> **Instructions for the task**: Each line of the listing needs to be given again exactly.

> **Source material**:
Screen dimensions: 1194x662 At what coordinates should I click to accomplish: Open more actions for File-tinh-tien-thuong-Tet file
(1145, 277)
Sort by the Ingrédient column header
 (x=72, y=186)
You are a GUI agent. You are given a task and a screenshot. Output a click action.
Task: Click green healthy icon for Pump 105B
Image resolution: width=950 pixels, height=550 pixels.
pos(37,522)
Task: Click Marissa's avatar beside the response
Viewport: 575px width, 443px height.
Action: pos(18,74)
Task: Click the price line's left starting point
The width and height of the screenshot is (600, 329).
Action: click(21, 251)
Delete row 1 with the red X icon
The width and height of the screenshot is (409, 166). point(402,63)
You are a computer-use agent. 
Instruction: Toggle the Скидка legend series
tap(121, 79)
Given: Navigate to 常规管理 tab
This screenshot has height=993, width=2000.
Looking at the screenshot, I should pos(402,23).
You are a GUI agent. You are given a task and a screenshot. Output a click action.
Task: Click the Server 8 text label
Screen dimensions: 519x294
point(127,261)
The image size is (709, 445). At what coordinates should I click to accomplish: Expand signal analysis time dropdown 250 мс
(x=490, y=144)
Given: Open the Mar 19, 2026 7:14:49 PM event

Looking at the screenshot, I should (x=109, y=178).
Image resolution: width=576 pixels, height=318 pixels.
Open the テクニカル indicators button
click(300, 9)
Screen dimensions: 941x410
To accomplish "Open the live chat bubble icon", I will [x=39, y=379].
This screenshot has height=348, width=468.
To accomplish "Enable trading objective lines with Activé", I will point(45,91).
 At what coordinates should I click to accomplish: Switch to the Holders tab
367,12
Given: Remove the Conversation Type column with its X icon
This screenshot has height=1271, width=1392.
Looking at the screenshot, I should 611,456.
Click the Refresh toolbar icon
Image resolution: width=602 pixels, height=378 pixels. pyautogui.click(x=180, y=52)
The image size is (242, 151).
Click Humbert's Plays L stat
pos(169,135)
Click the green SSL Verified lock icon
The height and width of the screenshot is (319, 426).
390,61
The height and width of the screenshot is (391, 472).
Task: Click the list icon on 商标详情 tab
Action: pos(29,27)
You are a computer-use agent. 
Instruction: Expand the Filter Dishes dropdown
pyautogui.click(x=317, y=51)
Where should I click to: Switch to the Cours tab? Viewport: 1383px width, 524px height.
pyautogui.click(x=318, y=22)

> **Exercise response**:
Screen dimensions: 1194x662 At what coordinates should I click to accomplish: Open more actions for File-tinh-tien-thuong-Tet file
(1145, 277)
Sort by the Ingrédient column header
 (x=72, y=186)
You are a GUI agent. You are given a task and a screenshot. Output a click action.
Task: Click green healthy icon for Pump 105B
Image resolution: width=950 pixels, height=550 pixels.
pos(37,522)
Task: Click Marissa's avatar beside the response
Viewport: 575px width, 443px height.
Action: pos(18,74)
Task: Click the price line's left starting point
The width and height of the screenshot is (600, 329).
Action: click(21, 251)
Delete row 1 with the red X icon
The width and height of the screenshot is (409, 166). point(402,63)
You are a computer-use agent. 
Instruction: Toggle the Скидка legend series
tap(121, 79)
Given: Navigate to 常规管理 tab
This screenshot has height=993, width=2000.
Looking at the screenshot, I should pos(402,23).
You are a GUI agent. You are given a task and a screenshot. Output a click action.
Task: Click the Server 8 text label
Screen dimensions: 519x294
point(127,261)
The image size is (709, 445). At what coordinates should I click to accomplish: Expand signal analysis time dropdown 250 мс
(x=490, y=144)
Given: Open the Mar 19, 2026 7:14:49 PM event

Looking at the screenshot, I should (x=109, y=178).
Image resolution: width=576 pixels, height=318 pixels.
Open the テクニカル indicators button
click(300, 9)
Screen dimensions: 941x410
To accomplish "Open the live chat bubble icon", I will [x=39, y=379].
This screenshot has height=348, width=468.
To accomplish "Enable trading objective lines with Activé", I will point(45,91).
 At what coordinates should I click to accomplish: Switch to the Holders tab
367,12
Given: Remove the Conversation Type column with its X icon
This screenshot has height=1271, width=1392.
Looking at the screenshot, I should 611,456.
Click the Refresh toolbar icon
Image resolution: width=602 pixels, height=378 pixels. pyautogui.click(x=180, y=52)
The image size is (242, 151).
Click Humbert's Plays L stat
pos(169,135)
Click the green SSL Verified lock icon
The height and width of the screenshot is (319, 426).
390,61
The height and width of the screenshot is (391, 472).
Task: Click the list icon on 商标详情 tab
Action: pos(29,27)
You are a computer-use agent. 
Instruction: Expand the Filter Dishes dropdown
pyautogui.click(x=317, y=51)
Where should I click to: Switch to the Cours tab? Viewport: 1383px width, 524px height.
pyautogui.click(x=318, y=22)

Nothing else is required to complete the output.